Render the lines of the listing as a numbered list, leaving out any blank lines, starting at the first line and ending at the line that contains "Konecranes (184, 277)", with both ends included.

___

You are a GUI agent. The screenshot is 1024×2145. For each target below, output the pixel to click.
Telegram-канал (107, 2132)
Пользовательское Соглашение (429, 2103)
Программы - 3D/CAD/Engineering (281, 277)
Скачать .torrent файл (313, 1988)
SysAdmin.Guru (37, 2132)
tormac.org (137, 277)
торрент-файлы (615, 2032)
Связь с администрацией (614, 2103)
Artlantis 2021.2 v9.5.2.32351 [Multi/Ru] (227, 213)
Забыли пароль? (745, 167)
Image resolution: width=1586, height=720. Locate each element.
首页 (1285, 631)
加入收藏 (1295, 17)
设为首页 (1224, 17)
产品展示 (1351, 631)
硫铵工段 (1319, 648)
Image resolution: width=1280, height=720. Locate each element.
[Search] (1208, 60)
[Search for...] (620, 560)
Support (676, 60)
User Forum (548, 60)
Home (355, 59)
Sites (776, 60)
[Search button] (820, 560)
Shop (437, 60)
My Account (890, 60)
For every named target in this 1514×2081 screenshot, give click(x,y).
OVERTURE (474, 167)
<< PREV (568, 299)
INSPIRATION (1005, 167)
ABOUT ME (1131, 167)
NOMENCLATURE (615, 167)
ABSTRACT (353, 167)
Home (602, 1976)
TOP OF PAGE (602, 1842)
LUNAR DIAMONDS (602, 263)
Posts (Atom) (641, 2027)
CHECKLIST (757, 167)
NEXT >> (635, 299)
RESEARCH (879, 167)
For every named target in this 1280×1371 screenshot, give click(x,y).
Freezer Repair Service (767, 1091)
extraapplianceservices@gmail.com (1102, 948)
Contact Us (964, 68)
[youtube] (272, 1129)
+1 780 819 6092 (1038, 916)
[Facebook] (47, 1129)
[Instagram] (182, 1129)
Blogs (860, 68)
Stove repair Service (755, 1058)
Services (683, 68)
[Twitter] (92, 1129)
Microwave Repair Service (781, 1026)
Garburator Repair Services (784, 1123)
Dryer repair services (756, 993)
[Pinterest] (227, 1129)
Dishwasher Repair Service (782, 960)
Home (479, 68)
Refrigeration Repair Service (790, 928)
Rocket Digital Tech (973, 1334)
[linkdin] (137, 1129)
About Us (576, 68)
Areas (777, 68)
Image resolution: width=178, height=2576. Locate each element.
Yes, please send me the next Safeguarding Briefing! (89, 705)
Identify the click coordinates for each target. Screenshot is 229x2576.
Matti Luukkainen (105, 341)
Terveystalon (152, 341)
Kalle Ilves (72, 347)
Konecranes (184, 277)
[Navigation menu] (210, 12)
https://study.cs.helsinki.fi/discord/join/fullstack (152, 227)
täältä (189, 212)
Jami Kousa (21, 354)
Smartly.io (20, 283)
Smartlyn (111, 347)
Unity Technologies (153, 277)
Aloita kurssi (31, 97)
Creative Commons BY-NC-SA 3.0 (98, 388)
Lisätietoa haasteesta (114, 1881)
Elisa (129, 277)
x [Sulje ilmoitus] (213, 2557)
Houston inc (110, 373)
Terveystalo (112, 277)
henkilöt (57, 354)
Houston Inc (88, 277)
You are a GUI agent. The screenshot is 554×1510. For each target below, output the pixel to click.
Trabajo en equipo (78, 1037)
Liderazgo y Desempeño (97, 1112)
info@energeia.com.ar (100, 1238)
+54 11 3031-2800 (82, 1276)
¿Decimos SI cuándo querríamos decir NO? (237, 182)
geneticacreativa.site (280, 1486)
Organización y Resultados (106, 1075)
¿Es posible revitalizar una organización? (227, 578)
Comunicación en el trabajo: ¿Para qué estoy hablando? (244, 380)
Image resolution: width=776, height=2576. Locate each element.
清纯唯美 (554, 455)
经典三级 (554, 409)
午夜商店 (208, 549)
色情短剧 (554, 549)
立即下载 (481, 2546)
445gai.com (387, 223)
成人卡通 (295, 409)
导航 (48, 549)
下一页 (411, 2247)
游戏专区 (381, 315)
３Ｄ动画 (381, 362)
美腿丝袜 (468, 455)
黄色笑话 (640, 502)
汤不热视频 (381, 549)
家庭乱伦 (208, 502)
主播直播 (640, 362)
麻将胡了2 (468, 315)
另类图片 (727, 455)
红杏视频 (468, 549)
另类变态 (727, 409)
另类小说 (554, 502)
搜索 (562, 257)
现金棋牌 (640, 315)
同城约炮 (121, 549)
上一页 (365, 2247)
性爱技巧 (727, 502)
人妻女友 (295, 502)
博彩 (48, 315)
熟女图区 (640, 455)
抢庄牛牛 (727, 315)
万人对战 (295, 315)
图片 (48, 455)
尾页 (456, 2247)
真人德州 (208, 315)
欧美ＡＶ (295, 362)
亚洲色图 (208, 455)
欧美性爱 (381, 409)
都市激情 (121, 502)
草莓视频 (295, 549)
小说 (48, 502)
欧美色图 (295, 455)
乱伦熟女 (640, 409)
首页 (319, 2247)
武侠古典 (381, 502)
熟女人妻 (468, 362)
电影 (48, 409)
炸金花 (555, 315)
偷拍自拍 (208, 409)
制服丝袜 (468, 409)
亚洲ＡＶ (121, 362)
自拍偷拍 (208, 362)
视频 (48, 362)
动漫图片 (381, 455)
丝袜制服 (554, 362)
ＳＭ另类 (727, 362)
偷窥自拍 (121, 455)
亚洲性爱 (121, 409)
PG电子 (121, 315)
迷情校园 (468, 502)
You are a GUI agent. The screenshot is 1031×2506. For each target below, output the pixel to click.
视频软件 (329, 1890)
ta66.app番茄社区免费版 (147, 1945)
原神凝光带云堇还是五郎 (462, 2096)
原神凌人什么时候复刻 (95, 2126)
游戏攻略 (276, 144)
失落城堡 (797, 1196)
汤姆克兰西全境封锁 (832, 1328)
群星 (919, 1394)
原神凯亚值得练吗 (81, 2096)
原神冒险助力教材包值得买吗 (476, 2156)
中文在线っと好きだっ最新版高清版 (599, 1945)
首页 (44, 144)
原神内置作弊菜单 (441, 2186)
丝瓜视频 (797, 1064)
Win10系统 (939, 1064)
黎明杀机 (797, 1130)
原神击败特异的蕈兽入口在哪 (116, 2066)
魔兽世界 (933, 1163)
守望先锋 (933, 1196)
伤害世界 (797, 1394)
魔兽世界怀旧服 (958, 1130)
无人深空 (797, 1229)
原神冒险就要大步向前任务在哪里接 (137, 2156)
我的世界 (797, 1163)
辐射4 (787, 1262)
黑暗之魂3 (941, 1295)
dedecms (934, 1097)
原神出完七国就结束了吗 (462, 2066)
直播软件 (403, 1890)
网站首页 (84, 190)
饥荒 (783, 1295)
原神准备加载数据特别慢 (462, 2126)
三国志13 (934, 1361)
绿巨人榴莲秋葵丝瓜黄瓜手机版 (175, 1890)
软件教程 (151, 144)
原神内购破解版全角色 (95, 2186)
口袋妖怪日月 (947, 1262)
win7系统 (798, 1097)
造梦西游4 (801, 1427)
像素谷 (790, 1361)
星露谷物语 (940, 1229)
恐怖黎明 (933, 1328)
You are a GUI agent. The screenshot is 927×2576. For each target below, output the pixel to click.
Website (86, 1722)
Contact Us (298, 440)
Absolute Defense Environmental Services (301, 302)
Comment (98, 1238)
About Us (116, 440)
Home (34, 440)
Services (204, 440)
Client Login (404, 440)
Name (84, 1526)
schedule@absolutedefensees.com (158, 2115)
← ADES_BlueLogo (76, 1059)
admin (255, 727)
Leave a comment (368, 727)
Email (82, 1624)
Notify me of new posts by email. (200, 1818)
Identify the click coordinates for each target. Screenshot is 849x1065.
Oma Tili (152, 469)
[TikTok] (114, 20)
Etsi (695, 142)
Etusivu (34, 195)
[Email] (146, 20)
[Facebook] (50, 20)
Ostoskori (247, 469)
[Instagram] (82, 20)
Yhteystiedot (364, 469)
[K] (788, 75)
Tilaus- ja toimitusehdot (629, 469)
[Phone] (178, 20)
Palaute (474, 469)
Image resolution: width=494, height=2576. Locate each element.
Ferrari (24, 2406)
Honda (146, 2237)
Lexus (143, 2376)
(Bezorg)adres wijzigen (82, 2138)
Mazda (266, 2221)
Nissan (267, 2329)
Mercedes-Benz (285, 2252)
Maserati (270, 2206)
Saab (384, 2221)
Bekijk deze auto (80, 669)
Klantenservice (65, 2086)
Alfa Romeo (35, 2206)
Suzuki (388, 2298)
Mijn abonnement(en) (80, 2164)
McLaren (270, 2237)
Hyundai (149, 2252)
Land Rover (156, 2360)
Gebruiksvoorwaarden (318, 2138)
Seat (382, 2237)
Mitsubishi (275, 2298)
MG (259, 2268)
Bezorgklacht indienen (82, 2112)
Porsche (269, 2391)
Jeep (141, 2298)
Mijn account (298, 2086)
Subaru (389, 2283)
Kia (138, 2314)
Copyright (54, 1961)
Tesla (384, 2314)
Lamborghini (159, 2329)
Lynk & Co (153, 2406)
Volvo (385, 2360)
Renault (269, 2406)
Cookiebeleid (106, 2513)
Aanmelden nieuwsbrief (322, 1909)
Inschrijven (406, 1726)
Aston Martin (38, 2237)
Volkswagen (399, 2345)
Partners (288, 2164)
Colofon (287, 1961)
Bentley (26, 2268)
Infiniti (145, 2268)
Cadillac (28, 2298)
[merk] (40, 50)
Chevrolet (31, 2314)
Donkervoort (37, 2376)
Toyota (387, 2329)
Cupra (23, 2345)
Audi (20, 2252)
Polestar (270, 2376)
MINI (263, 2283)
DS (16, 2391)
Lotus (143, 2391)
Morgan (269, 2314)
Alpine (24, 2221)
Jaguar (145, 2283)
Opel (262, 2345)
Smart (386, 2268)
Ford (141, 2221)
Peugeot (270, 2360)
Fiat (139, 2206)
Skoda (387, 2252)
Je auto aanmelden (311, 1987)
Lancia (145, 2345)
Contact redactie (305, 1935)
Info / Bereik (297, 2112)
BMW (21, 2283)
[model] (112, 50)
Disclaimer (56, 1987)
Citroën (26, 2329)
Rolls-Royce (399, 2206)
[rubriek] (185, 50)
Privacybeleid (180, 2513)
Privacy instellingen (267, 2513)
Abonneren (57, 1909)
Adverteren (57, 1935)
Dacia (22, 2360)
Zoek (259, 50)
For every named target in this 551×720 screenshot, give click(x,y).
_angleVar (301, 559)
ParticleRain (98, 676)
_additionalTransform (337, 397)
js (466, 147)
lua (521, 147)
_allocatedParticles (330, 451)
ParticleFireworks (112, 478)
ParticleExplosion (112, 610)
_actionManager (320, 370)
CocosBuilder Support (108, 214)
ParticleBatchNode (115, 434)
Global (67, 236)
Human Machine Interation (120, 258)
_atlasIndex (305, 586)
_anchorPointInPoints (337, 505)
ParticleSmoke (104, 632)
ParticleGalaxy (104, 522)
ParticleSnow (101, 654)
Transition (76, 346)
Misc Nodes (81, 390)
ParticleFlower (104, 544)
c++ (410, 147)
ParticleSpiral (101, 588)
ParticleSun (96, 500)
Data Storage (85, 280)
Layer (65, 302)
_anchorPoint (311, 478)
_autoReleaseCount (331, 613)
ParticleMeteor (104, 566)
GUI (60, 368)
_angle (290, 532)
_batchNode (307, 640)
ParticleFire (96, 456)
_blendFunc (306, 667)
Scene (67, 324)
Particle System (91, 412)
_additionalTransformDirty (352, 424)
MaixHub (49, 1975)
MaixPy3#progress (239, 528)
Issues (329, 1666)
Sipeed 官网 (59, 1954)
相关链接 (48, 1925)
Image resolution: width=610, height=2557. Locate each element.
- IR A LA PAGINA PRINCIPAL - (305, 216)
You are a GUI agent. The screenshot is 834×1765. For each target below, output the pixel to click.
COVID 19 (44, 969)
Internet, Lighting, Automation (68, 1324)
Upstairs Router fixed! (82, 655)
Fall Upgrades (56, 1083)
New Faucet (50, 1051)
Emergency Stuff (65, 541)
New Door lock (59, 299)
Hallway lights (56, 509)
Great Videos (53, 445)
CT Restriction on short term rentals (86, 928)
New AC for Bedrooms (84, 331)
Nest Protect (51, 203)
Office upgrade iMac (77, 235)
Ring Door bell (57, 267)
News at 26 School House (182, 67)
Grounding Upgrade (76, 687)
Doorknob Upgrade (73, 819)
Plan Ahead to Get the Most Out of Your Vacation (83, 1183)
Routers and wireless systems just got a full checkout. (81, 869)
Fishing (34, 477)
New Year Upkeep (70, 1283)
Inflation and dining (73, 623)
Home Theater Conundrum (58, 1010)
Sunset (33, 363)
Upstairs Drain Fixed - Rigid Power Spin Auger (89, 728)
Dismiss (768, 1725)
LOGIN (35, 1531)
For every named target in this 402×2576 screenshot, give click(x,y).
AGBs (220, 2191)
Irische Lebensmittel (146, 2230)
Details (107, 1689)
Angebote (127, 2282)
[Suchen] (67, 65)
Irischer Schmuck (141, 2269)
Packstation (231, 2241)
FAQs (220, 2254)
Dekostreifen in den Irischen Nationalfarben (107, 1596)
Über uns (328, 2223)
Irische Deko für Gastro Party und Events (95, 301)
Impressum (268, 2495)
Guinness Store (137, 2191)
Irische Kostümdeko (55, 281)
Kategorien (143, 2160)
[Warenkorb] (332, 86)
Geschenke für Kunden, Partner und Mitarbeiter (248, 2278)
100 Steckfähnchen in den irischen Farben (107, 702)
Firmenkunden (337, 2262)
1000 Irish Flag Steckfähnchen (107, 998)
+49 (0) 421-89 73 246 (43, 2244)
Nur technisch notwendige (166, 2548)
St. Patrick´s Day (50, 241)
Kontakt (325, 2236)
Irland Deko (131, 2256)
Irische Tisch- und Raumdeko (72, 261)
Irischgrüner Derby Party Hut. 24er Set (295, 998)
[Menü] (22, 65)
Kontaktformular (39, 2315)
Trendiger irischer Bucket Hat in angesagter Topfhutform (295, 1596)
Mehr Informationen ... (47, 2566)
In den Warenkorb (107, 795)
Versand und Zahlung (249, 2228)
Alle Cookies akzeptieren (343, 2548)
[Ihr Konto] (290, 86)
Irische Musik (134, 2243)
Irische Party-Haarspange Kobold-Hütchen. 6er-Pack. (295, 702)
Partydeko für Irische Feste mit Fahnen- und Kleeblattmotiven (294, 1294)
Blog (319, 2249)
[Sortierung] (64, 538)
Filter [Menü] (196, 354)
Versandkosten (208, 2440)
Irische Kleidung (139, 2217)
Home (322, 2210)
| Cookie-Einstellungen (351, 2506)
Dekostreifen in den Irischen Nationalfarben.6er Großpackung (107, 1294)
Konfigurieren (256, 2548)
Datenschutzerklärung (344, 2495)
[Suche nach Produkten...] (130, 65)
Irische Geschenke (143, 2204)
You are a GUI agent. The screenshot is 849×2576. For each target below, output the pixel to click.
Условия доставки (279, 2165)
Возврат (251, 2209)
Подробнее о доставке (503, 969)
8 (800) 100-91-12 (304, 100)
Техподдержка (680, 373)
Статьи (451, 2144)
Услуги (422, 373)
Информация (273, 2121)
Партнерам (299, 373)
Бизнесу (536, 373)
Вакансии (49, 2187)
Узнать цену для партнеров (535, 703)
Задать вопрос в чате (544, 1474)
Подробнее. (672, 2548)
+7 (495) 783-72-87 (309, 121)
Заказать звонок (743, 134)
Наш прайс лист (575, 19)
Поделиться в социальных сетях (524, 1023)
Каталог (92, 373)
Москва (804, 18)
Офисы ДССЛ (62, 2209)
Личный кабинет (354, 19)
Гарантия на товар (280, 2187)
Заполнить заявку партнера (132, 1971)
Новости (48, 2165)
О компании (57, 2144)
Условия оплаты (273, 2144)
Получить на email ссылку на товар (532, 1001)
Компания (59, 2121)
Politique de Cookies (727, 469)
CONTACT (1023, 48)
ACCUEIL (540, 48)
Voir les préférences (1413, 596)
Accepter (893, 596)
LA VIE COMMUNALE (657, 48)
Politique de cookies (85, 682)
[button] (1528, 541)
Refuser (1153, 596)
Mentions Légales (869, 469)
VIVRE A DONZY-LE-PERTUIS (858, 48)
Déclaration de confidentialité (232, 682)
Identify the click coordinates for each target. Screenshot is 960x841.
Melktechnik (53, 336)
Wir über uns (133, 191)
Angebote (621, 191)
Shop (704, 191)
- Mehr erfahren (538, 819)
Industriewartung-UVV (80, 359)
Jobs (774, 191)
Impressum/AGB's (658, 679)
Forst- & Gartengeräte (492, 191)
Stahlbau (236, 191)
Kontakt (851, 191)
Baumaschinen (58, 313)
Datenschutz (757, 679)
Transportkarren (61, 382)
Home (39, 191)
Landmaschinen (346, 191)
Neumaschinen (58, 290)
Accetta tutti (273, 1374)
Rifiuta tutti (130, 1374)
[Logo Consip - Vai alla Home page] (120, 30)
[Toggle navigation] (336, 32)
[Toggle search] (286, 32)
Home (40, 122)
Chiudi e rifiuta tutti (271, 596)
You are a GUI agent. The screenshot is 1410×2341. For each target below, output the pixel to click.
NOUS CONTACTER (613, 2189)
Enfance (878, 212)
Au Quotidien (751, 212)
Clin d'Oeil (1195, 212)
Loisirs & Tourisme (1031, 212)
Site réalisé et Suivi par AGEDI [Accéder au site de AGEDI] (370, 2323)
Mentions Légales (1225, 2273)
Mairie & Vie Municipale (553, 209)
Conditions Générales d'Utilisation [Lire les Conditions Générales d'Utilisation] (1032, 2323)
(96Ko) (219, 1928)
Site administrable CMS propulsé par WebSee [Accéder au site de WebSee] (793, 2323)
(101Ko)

___

* **Result below**
1. You are a GUI agent. The screenshot is 1024×2145. For each target below, output the pixel to click.
2. Telegram-канал (107, 2132)
3. Пользовательское Соглашение (429, 2103)
4. Программы - 3D/CAD/Engineering (281, 277)
5. Скачать .torrent файл (313, 1988)
6. SysAdmin.Guru (37, 2132)
7. tormac.org (137, 277)
8. торрент-файлы (615, 2032)
9. Связь с администрацией (614, 2103)
10. Artlantis 2021.2 v9.5.2.32351 [Multi/Ru] (227, 213)
11. Забыли пароль? (745, 167)
12. Image resolution: width=1586, height=720. Locate each element.
13. 首页 (1285, 631)
14. 加入收藏 (1295, 17)
15. 设为首页 (1224, 17)
16. 产品展示 (1351, 631)
17. 硫铵工段 (1319, 648)
18. Image resolution: width=1280, height=720. Locate each element.
19. [Search] (1208, 60)
20. [Search for...] (620, 560)
21. Support (676, 60)
22. User Forum (548, 60)
23. Home (355, 59)
24. Sites (776, 60)
25. [Search button] (820, 560)
26. Shop (437, 60)
27. My Account (890, 60)
28. For every named target in this 1514×2081 screenshot, give click(x,y).
29. OVERTURE (474, 167)
30. << PREV (568, 299)
31. INSPIRATION (1005, 167)
32. ABOUT ME (1131, 167)
33. NOMENCLATURE (615, 167)
34. ABSTRACT (353, 167)
35. Home (602, 1976)
36. TOP OF PAGE (602, 1842)
37. LUNAR DIAMONDS (602, 263)
38. Posts (Atom) (641, 2027)
39. CHECKLIST (757, 167)
40. NEXT >> (635, 299)
41. RESEARCH (879, 167)
42. For every named target in this 1280×1371 screenshot, give click(x,y).
43. Freezer Repair Service (767, 1091)
44. extraapplianceservices@gmail.com (1102, 948)
45. Contact Us (964, 68)
46. [youtube] (272, 1129)
47. +1 780 819 6092 (1038, 916)
48. [Facebook] (47, 1129)
49. [Instagram] (182, 1129)
50. Blogs (860, 68)
51. Stove repair Service (755, 1058)
52. Services (683, 68)
53. [Twitter] (92, 1129)
54. Microwave Repair Service (781, 1026)
55. Garburator Repair Services (784, 1123)
56. Dryer repair services (756, 993)
57. [Pinterest] (227, 1129)
58. Dishwasher Repair Service (782, 960)
59. Home (479, 68)
60. Refrigeration Repair Service (790, 928)
61. Rocket Digital Tech (973, 1334)
62. [linkdin] (137, 1129)
63. About Us (576, 68)
64. Areas (777, 68)
65. Image resolution: width=178, height=2576. Locate each element.
66. Yes, please send me the next Safeguarding Briefing! (89, 705)
67. Identify the click coordinates for each target. Screenshot is 229x2576.
68. Matti Luukkainen (105, 341)
69. Terveystalon (152, 341)
70. Kalle Ilves (72, 347)
71. Konecranes (184, 277)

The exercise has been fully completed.